» Problem to work on:
Copy out the entries exactly. Print them in full.

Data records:
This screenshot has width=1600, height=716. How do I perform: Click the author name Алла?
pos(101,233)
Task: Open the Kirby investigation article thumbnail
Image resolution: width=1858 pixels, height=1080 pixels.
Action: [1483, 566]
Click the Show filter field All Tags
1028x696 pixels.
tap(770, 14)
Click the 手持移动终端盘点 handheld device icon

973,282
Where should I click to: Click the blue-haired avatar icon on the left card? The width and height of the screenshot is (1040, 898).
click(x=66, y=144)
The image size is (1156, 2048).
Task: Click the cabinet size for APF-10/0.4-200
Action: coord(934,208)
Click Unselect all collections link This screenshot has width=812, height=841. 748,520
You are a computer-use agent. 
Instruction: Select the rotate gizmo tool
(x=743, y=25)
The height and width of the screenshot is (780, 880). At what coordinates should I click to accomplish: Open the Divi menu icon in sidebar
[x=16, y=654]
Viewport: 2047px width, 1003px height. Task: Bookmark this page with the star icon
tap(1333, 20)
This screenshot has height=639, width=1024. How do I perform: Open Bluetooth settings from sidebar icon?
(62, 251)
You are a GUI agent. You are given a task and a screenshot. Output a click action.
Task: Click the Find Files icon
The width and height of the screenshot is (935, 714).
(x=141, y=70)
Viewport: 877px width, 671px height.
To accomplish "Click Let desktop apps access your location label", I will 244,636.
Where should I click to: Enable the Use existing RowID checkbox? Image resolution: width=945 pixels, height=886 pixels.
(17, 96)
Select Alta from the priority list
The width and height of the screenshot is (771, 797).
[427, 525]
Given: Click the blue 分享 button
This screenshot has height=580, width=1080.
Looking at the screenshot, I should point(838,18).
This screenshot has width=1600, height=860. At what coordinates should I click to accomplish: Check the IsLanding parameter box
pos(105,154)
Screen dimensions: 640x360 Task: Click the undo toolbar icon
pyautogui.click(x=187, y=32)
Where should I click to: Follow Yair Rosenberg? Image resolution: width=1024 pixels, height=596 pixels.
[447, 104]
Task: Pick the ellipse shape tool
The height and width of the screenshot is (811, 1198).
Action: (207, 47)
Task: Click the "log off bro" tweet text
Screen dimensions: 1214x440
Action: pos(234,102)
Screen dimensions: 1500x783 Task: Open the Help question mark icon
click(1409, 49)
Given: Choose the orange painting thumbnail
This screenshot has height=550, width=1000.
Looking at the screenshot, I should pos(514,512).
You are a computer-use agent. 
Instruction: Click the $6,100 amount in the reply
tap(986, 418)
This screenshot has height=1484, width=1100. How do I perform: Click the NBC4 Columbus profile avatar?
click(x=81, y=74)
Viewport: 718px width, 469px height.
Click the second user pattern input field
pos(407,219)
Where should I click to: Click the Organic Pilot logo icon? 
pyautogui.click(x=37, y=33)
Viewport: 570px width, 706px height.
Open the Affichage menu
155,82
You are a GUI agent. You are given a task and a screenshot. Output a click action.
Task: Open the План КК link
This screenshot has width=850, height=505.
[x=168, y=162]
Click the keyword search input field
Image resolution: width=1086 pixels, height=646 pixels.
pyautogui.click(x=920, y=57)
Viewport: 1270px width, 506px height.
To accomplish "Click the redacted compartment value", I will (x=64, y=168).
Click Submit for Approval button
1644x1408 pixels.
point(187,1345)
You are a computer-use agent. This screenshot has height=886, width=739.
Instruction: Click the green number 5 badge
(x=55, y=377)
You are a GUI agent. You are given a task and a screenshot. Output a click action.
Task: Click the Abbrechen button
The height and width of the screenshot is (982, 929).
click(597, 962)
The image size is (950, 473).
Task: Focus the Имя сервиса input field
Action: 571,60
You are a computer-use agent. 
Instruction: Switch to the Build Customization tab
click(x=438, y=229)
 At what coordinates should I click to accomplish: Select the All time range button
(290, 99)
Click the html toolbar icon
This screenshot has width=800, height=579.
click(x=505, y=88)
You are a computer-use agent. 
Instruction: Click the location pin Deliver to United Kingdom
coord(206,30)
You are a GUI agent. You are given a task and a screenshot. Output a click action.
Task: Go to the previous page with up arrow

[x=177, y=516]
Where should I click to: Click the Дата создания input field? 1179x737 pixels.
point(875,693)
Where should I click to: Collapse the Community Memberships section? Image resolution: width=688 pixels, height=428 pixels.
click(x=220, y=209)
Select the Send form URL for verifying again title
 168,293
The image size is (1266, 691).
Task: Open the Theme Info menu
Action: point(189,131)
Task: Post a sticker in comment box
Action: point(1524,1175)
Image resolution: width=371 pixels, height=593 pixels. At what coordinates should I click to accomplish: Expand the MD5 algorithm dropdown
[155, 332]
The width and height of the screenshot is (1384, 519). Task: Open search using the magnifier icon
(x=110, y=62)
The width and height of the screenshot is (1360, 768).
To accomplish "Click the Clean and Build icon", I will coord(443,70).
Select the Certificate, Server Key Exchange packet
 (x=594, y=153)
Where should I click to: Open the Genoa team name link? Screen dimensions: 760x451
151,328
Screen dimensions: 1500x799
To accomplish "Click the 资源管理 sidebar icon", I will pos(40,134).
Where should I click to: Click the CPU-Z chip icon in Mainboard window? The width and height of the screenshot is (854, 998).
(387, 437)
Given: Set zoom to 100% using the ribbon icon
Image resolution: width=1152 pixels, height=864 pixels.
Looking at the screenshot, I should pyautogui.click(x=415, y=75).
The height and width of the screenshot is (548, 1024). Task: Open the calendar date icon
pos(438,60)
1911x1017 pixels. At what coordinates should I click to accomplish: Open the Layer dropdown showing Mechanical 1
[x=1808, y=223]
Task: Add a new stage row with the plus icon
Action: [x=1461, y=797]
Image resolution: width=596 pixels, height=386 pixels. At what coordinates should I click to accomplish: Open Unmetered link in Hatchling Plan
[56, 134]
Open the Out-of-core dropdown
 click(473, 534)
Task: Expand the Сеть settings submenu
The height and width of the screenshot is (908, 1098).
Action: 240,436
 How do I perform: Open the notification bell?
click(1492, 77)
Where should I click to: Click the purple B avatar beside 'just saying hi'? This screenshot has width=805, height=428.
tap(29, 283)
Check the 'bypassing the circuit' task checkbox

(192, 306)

» Task solution:
This screenshot has width=1600, height=716. How do I perform: Click the author name Алла?
pos(101,233)
Task: Open the Kirby investigation article thumbnail
Image resolution: width=1858 pixels, height=1080 pixels.
Action: [1483, 566]
Click the Show filter field All Tags
1028x696 pixels.
tap(770, 14)
Click the 手持移动终端盘点 handheld device icon

973,282
Where should I click to: Click the blue-haired avatar icon on the left card? The width and height of the screenshot is (1040, 898).
click(x=66, y=144)
The image size is (1156, 2048).
Task: Click the cabinet size for APF-10/0.4-200
Action: coord(934,208)
Click Unselect all collections link This screenshot has width=812, height=841. 748,520
You are a computer-use agent. 
Instruction: Select the rotate gizmo tool
(x=743, y=25)
The height and width of the screenshot is (780, 880). At what coordinates should I click to accomplish: Open the Divi menu icon in sidebar
[x=16, y=654]
Viewport: 2047px width, 1003px height. Task: Bookmark this page with the star icon
tap(1333, 20)
This screenshot has height=639, width=1024. How do I perform: Open Bluetooth settings from sidebar icon?
(62, 251)
You are a GUI agent. You are given a task and a screenshot. Output a click action.
Task: Click the Find Files icon
The width and height of the screenshot is (935, 714).
(x=141, y=70)
Viewport: 877px width, 671px height.
To accomplish "Click Let desktop apps access your location label", I will 244,636.
Where should I click to: Enable the Use existing RowID checkbox? Image resolution: width=945 pixels, height=886 pixels.
(17, 96)
Select Alta from the priority list
The width and height of the screenshot is (771, 797).
[427, 525]
Given: Click the blue 分享 button
This screenshot has height=580, width=1080.
Looking at the screenshot, I should point(838,18).
This screenshot has width=1600, height=860. At what coordinates should I click to accomplish: Check the IsLanding parameter box
pos(105,154)
Screen dimensions: 640x360 Task: Click the undo toolbar icon
pyautogui.click(x=187, y=32)
Where should I click to: Follow Yair Rosenberg? Image resolution: width=1024 pixels, height=596 pixels.
[447, 104]
Task: Pick the ellipse shape tool
The height and width of the screenshot is (811, 1198).
Action: (207, 47)
Task: Click the "log off bro" tweet text
Screen dimensions: 1214x440
Action: pos(234,102)
Screen dimensions: 1500x783 Task: Open the Help question mark icon
click(1409, 49)
Given: Choose the orange painting thumbnail
This screenshot has height=550, width=1000.
Looking at the screenshot, I should pos(514,512).
You are a computer-use agent. 
Instruction: Click the $6,100 amount in the reply
tap(986, 418)
This screenshot has height=1484, width=1100. How do I perform: Click the NBC4 Columbus profile avatar?
click(x=81, y=74)
Viewport: 718px width, 469px height.
Click the second user pattern input field
pos(407,219)
Where should I click to: Click the Organic Pilot logo icon? 
pyautogui.click(x=37, y=33)
Viewport: 570px width, 706px height.
Open the Affichage menu
155,82
You are a GUI agent. You are given a task and a screenshot. Output a click action.
Task: Open the План КК link
This screenshot has width=850, height=505.
[x=168, y=162]
Click the keyword search input field
Image resolution: width=1086 pixels, height=646 pixels.
pyautogui.click(x=920, y=57)
Viewport: 1270px width, 506px height.
To accomplish "Click the redacted compartment value", I will (x=64, y=168).
Click Submit for Approval button
1644x1408 pixels.
point(187,1345)
You are a computer-use agent. This screenshot has height=886, width=739.
Instruction: Click the green number 5 badge
(x=55, y=377)
You are a GUI agent. You are given a task and a screenshot. Output a click action.
Task: Click the Abbrechen button
The height and width of the screenshot is (982, 929).
click(597, 962)
The image size is (950, 473).
Task: Focus the Имя сервиса input field
Action: 571,60
You are a computer-use agent. 
Instruction: Switch to the Build Customization tab
click(x=438, y=229)
 At what coordinates should I click to accomplish: Select the All time range button
(290, 99)
Click the html toolbar icon
This screenshot has width=800, height=579.
click(x=505, y=88)
You are a computer-use agent. 
Instruction: Click the location pin Deliver to United Kingdom
coord(206,30)
You are a GUI agent. You are given a task and a screenshot. Output a click action.
Task: Go to the previous page with up arrow

[x=177, y=516]
Where should I click to: Click the Дата создания input field? 1179x737 pixels.
point(875,693)
Where should I click to: Collapse the Community Memberships section? Image resolution: width=688 pixels, height=428 pixels.
click(x=220, y=209)
Select the Send form URL for verifying again title
 168,293
The image size is (1266, 691).
Task: Open the Theme Info menu
Action: point(189,131)
Task: Post a sticker in comment box
Action: point(1524,1175)
Image resolution: width=371 pixels, height=593 pixels. At what coordinates should I click to accomplish: Expand the MD5 algorithm dropdown
[155, 332]
The width and height of the screenshot is (1384, 519). Task: Open search using the magnifier icon
(x=110, y=62)
The width and height of the screenshot is (1360, 768).
To accomplish "Click the Clean and Build icon", I will coord(443,70).
Select the Certificate, Server Key Exchange packet
 (x=594, y=153)
Where should I click to: Open the Genoa team name link? Screen dimensions: 760x451
151,328
Screen dimensions: 1500x799
To accomplish "Click the 资源管理 sidebar icon", I will pos(40,134).
Where should I click to: Click the CPU-Z chip icon in Mainboard window? The width and height of the screenshot is (854, 998).
(387, 437)
Given: Set zoom to 100% using the ribbon icon
Image resolution: width=1152 pixels, height=864 pixels.
Looking at the screenshot, I should pyautogui.click(x=415, y=75).
The height and width of the screenshot is (548, 1024). Task: Open the calendar date icon
pos(438,60)
1911x1017 pixels. At what coordinates should I click to accomplish: Open the Layer dropdown showing Mechanical 1
[x=1808, y=223]
Task: Add a new stage row with the plus icon
Action: [x=1461, y=797]
Image resolution: width=596 pixels, height=386 pixels. At what coordinates should I click to accomplish: Open Unmetered link in Hatchling Plan
[56, 134]
Open the Out-of-core dropdown
 click(473, 534)
Task: Expand the Сеть settings submenu
The height and width of the screenshot is (908, 1098).
Action: 240,436
 How do I perform: Open the notification bell?
click(1492, 77)
Where should I click to: Click the purple B avatar beside 'just saying hi'? This screenshot has width=805, height=428.
tap(29, 283)
Check the 'bypassing the circuit' task checkbox

(192, 306)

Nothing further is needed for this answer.